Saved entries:
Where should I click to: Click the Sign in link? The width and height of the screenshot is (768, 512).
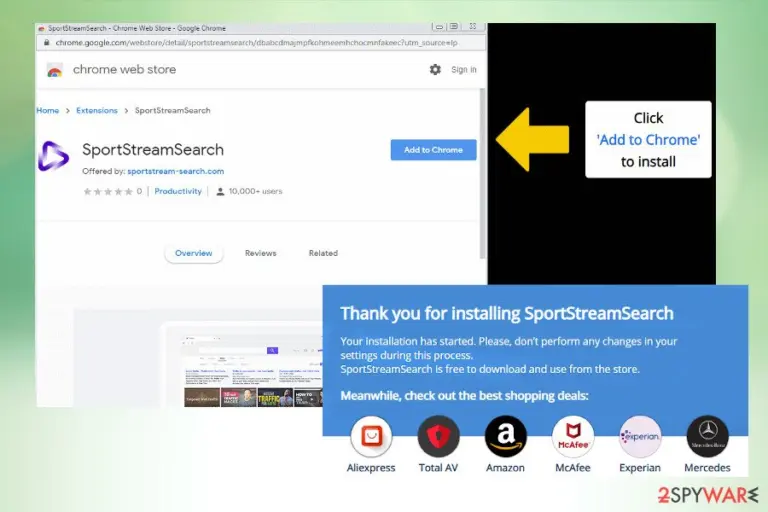(x=463, y=70)
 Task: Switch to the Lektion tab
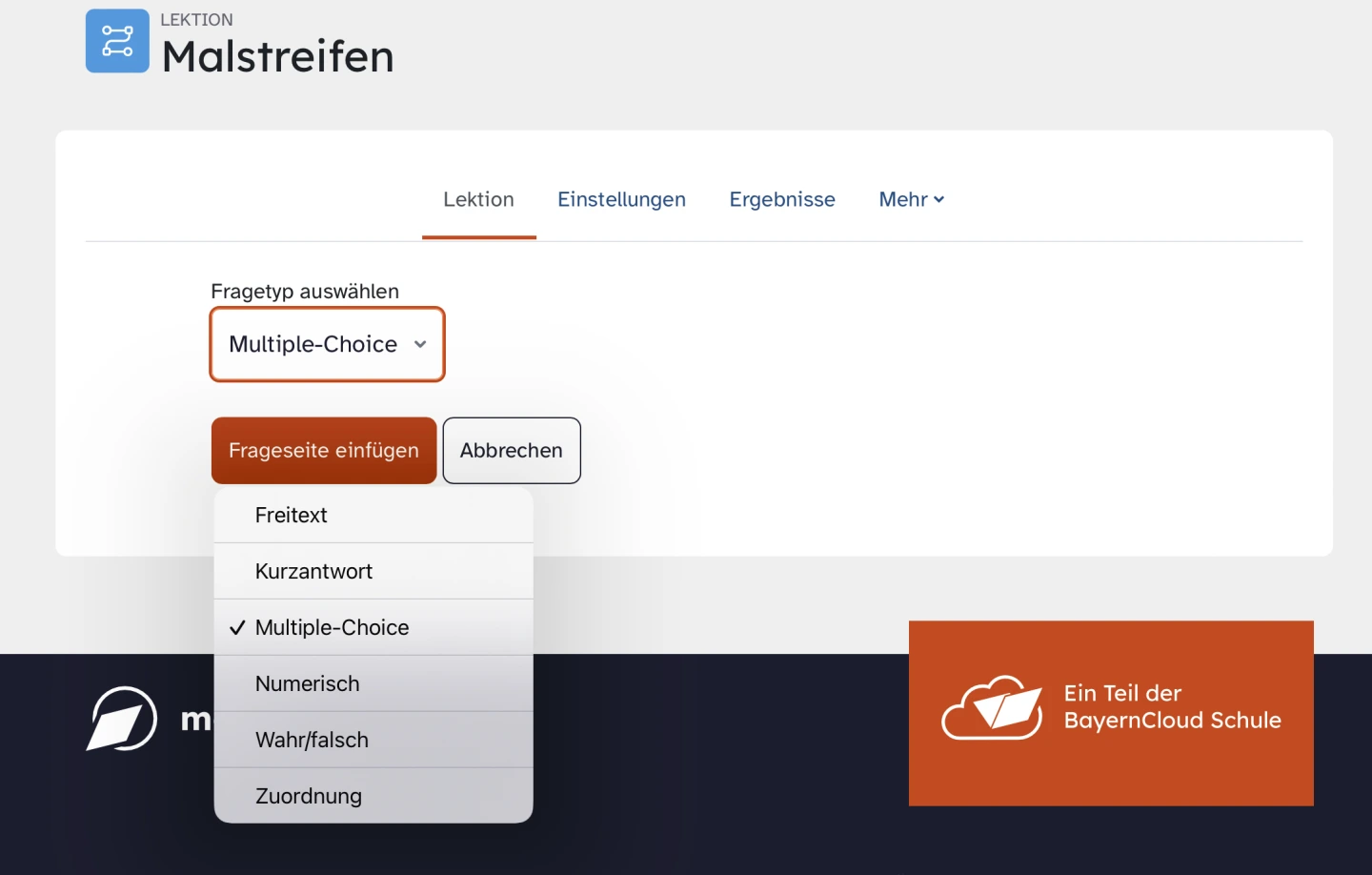tap(478, 199)
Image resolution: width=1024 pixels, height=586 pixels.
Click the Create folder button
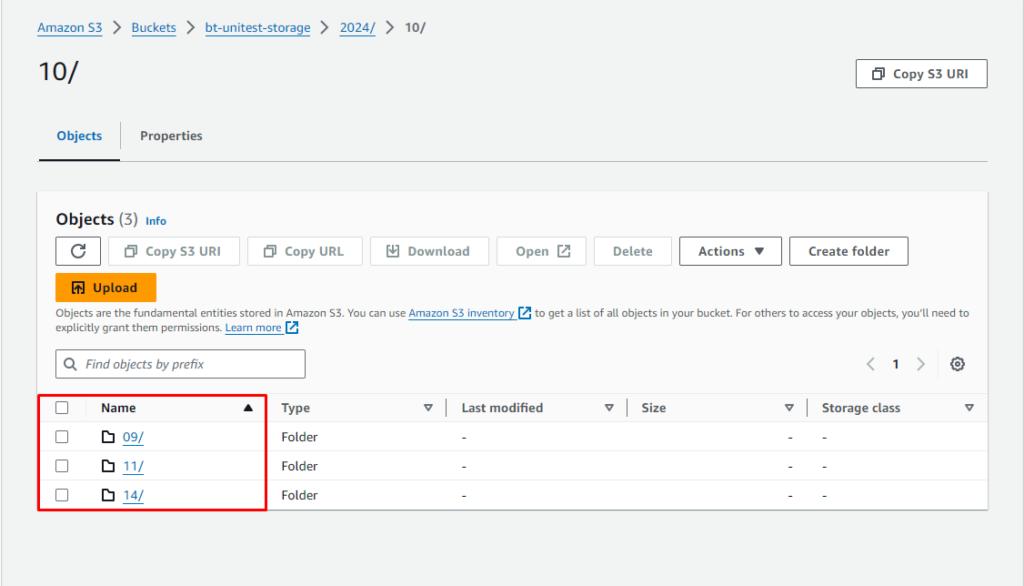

Task to carry out: Write out the records above in full and exactly, with no pictures.

Result:
Where should I click to: Click the Sign in link? The width and height of the screenshot is (768, 512).
(x=463, y=70)
 Task: Switch to the Lektion tab
tap(478, 199)
Image resolution: width=1024 pixels, height=586 pixels.
Click the Create folder button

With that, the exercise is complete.